FIG. 2 is a simplified block diagram of wireless devices 201 and 211 in accordance with embodiments of the present invention. For wireless device 201 (e.g., a transmitting device), antennae 207 and 208 transmit and receive radio signal. RF transceiver module 206, coupled with the antennae, receives RF signals from the antennae, converts them to baseband signals and sends them to processor 203. RF transceiver 206 also converts received baseband signals from the processor, converts them to RF signals, and sends out to antennae 207 and 208. Processor 203 processes the received baseband signals and invokes different functional modules and circuits to perform features in wireless device 201. Memory 202 stores program instructions and data 210 to control the operations of device 201.

Similarly, for wireless device 211 (e.g., a receiving device), antennae 217 and 218 transmit and receive RF signals. RF transceiver module 216, coupled with the antennae, receives RF signals from the antennae, converts them to baseband signals and sends them to processor 213. The RF transceiver 216 also converts received baseband signals from the processor, converts them to RF signals, and sends out to antennae 217 and 218. Processor 213 processes the received baseband signals and invokes different functional modules and circuits to perform features in wireless device 211. Memory 212 stores program instructions and data 220 to control the operations of the wireless device 211.

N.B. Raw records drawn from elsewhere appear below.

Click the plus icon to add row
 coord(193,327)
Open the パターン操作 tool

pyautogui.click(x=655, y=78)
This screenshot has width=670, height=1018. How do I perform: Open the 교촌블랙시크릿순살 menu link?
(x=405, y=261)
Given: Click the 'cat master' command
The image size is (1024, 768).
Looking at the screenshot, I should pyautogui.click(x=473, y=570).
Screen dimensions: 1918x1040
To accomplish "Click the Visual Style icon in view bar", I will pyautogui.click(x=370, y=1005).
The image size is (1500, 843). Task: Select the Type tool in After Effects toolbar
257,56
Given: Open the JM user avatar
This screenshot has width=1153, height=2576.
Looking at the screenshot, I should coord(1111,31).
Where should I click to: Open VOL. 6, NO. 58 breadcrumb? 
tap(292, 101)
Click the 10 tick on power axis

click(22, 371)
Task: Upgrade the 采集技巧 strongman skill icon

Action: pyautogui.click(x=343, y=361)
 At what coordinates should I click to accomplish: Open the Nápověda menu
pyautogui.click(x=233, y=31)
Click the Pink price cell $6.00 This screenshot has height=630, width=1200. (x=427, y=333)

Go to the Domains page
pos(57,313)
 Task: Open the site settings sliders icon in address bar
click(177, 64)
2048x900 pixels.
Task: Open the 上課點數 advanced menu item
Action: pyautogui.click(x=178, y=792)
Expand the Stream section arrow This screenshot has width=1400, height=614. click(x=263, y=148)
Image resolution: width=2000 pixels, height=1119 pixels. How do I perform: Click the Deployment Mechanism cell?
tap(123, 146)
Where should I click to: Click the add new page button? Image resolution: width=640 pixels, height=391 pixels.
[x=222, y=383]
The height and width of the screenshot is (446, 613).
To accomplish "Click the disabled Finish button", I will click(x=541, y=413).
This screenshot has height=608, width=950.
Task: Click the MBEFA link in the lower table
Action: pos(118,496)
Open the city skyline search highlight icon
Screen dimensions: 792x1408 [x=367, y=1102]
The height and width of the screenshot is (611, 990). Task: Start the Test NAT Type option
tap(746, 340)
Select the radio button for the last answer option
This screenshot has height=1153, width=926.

The wireless devices 201 and 211 also include several functional modules and circuits that can be implemented and configured to perform embodiments of the present invention. In the example of FIG. 2, wireless device 201 is a base station that includes a radio bearer handling module 205, a scheduler 204, a measurement module 209, and a control and configuration circuit 221. Wireless device 211 is a UE that includes a measurement module 219, a cell selection handling circuit 214, a cell reselection handling circuit 215, and a control and configuration circuit 231. Note that a wireless device may be both a transmitting device and a receiving device. The different functional modules and circuits can be implemented and configured by software, firmware, hardware, and any combination thereof. The function modules and circuits, when executed by the processors 203 and 213 (e.g., via executing program codes 210 and 220), allow transmitting device 201 and receiving device 211 to perform embodiments of the present invention.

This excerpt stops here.